- **RECORD EXTRACTS**
_ _ _ _ _ _ _

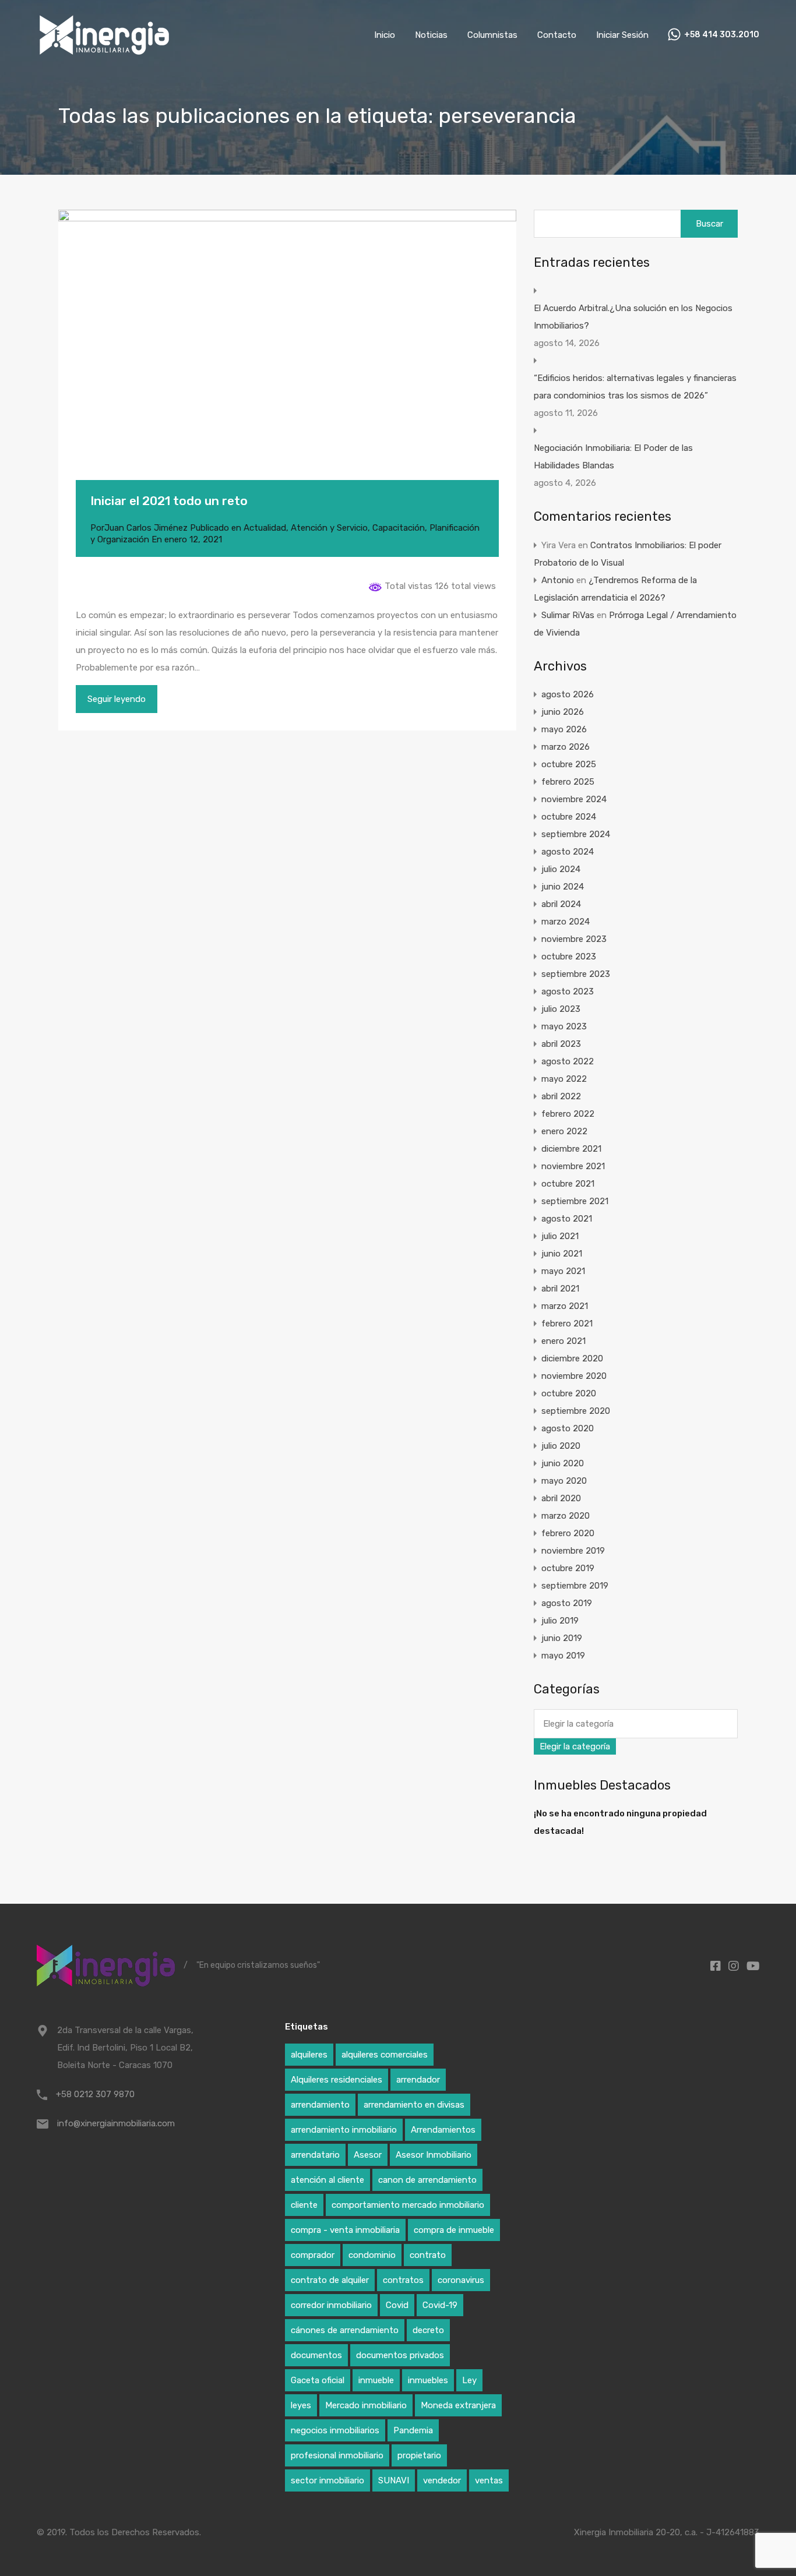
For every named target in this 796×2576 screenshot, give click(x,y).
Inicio (384, 35)
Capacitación (398, 528)
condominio (372, 2255)
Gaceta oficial (317, 2380)
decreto (428, 2330)
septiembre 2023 (575, 974)
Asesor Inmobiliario (433, 2155)
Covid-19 (439, 2305)
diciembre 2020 (572, 1358)
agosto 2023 (567, 991)
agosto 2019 (566, 1603)
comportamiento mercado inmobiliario (408, 2205)
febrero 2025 (567, 782)
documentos (316, 2355)
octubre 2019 (567, 1568)
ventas (489, 2480)
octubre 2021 (567, 1183)
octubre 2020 (568, 1393)
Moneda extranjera (458, 2405)
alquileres (309, 2054)
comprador (312, 2255)
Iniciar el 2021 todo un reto (169, 500)
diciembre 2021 (571, 1149)
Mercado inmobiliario (366, 2405)
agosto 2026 (567, 694)
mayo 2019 (563, 1655)
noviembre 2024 (574, 799)
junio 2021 (561, 1253)
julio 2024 (560, 869)
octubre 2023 (568, 956)
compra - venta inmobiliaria (345, 2230)
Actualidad (265, 528)
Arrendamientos (443, 2130)
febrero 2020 (567, 1533)
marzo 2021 (564, 1306)
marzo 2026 (565, 747)
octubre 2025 (568, 764)
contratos (403, 2280)
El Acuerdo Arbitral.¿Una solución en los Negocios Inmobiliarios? (633, 317)
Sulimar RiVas (567, 615)
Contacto (556, 35)
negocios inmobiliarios (335, 2430)
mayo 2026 (564, 729)
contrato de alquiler (330, 2280)
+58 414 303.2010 (721, 35)
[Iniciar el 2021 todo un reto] (287, 362)
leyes (301, 2405)
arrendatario (315, 2155)
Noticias (431, 35)
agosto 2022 (567, 1061)
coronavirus (461, 2280)
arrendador (418, 2079)
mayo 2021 (563, 1271)
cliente (304, 2205)
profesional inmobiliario (337, 2455)
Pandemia (413, 2430)
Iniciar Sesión (622, 35)
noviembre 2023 (574, 939)
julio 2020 (560, 1446)
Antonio (557, 580)
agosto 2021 (566, 1218)
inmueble (376, 2380)
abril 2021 (560, 1288)
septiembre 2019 (574, 1585)
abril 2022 (561, 1096)
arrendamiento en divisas (414, 2104)
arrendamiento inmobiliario (344, 2130)
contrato (428, 2255)
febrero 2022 (567, 1114)
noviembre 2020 (574, 1376)
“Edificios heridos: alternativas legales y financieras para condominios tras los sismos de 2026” (635, 387)
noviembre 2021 (573, 1166)
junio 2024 (562, 886)
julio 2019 (560, 1620)
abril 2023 (561, 1044)
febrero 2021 (567, 1323)
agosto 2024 (567, 851)
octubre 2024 (568, 816)
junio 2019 (561, 1638)
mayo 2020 (564, 1481)
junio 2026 (562, 712)
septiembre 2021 (574, 1201)
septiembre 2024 (575, 834)
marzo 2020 (565, 1516)
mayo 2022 (564, 1079)
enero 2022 (564, 1131)
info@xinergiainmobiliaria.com (116, 2123)
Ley (469, 2380)
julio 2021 (560, 1236)
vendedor (442, 2480)
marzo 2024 (565, 921)
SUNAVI (393, 2480)
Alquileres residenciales (336, 2079)
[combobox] (575, 1746)
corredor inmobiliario (331, 2305)
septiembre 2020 (575, 1411)
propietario (419, 2455)
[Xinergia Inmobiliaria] (104, 53)
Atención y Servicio (329, 528)
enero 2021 (563, 1341)
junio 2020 (562, 1463)
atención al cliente (327, 2180)
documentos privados (400, 2355)
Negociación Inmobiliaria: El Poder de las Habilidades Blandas (613, 457)
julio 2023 (560, 1009)
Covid (397, 2305)
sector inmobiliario (327, 2480)
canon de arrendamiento (427, 2180)
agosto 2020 (567, 1428)
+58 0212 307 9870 (95, 2094)
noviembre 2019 (573, 1550)
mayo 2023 (564, 1026)
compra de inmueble (454, 2230)
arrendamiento (320, 2104)
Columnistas (492, 35)
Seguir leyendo (116, 699)
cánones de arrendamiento (345, 2330)
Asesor (368, 2155)
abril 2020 (561, 1498)
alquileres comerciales (384, 2054)
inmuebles (428, 2380)
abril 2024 (561, 904)
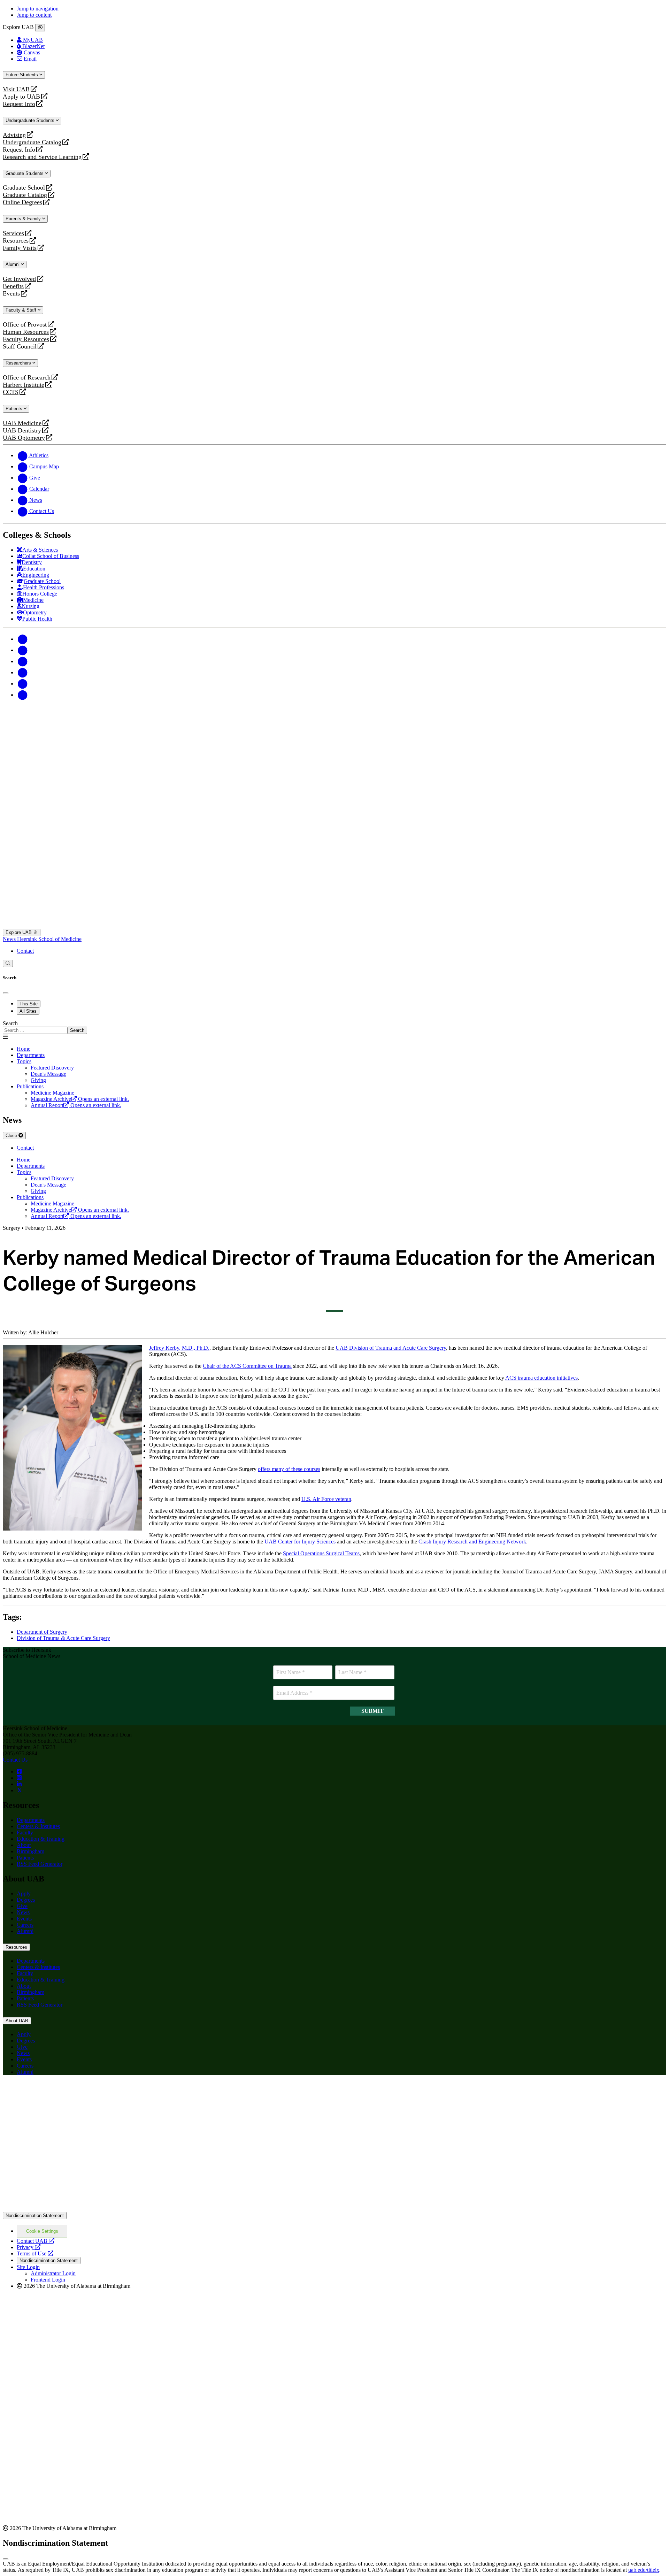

_ _ _ _ _ _ _

What is asked for is an exact copy of the lines above from the one containing "marzo 2026 (565, 747)" through the one containing "noviembre 2020 (574, 1376)", and only those.

- **SOLVED EXERCISE**
marzo 2026 (565, 747)
octubre 2025 (568, 764)
contratos (403, 2280)
El Acuerdo Arbitral.¿Una solución en los Negocios Inmobiliarios? (633, 317)
Sulimar RiVas (567, 615)
Contacto (556, 35)
negocios inmobiliarios (335, 2430)
mayo 2026 (564, 729)
contrato de alquiler (330, 2280)
+58 414 303.2010 (721, 35)
[Iniciar el 2021 todo un reto] (287, 362)
leyes (301, 2405)
arrendatario (315, 2155)
Noticias (431, 35)
agosto 2022 (567, 1061)
coronavirus (461, 2280)
arrendador (418, 2079)
mayo 2021 (563, 1271)
cliente (304, 2205)
profesional inmobiliario (337, 2455)
Pandemia (413, 2430)
Iniciar Sesión (622, 35)
noviembre 2023 (574, 939)
julio 2020 (560, 1446)
Antonio (557, 580)
agosto 2021 (566, 1218)
inmueble (376, 2380)
abril 2021 (560, 1288)
septiembre 2019 (574, 1585)
abril 2022 (561, 1096)
arrendamiento en divisas (414, 2104)
arrendamiento inmobiliario (344, 2130)
contrato (428, 2255)
febrero 2022 (567, 1114)
noviembre 2020 (574, 1376)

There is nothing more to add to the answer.